Se dispone de los resultados serológicos frente a rubéola en 54,1% (85) de las españolas y en 30,6% (773) de las extranjeras (30,6%), encontrándose grandes variaciones según el área de origen. Un 95,2% de las españolas presentó inmunidad frente a rubéola, a diferencia de regiones como Extremo Oriente o África subsahariana en las no solo alcanzaron niveles inmunológicos adecuados el 76,2 y 75,7%, respectivamente. El país con menor protección frente a rubéola fue China, con tan solo un 76,1% de gestantes inmunes (23,9% no protegidas). Estos hallazgos mostraron diferencias significativas respecto al porcentaje de no inmunes entre las españolas (p<0,05).

Enfermedad de Chagas

Se realizó cribado de T. cruzi en 265 mujeres de Centro y Sudamérica (17% del total de latinoamericanas), encontrándose 13 casos positivos. Entre las madres bolivianas estudiadas un 12,1% (IC [5,8–18,7]) (n=12) fueron seropositivas.
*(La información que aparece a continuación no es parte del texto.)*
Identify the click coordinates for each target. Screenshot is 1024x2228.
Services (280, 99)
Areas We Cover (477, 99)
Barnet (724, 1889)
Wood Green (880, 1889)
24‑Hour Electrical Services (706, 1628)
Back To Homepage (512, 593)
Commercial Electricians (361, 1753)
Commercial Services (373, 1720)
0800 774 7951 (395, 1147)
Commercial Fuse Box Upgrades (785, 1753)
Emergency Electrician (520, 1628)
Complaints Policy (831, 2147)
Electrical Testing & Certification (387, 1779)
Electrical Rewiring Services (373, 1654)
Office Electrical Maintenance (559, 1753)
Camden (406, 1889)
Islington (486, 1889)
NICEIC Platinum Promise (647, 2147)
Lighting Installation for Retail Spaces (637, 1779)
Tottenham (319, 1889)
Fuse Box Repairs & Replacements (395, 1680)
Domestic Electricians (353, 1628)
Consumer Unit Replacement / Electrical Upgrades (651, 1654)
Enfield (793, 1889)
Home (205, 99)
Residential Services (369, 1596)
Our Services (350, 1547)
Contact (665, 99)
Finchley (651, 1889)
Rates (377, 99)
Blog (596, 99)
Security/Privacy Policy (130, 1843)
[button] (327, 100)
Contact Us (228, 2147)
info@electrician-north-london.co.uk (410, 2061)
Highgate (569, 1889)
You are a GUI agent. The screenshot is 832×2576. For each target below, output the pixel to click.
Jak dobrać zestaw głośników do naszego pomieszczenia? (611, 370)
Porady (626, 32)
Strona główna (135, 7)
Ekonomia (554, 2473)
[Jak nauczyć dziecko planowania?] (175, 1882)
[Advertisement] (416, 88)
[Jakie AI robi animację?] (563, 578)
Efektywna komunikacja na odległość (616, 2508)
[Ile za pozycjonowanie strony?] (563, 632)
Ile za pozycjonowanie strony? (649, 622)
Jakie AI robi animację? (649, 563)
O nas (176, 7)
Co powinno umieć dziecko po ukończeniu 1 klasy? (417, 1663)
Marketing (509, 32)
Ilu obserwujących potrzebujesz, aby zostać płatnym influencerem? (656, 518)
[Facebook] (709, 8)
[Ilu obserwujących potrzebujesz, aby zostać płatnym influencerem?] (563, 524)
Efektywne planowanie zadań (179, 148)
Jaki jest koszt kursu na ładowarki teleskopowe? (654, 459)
No se detectó ningún caso de transmisión vertical de T. cruzi en el periodo de estudio.

Discusión

Pocas publicaciones reflejan los cambios producidos por la presencia de un mayor número de madres extranjeras en las características de las infecciones de transmisión vertical2. Estas variaciones demográficas favorecen la entrada en escena, además de las infecciones clásicamente descritas, de nuevas patologías no endémicas en Europa, como es el caso de la enfermedad de Chagas3.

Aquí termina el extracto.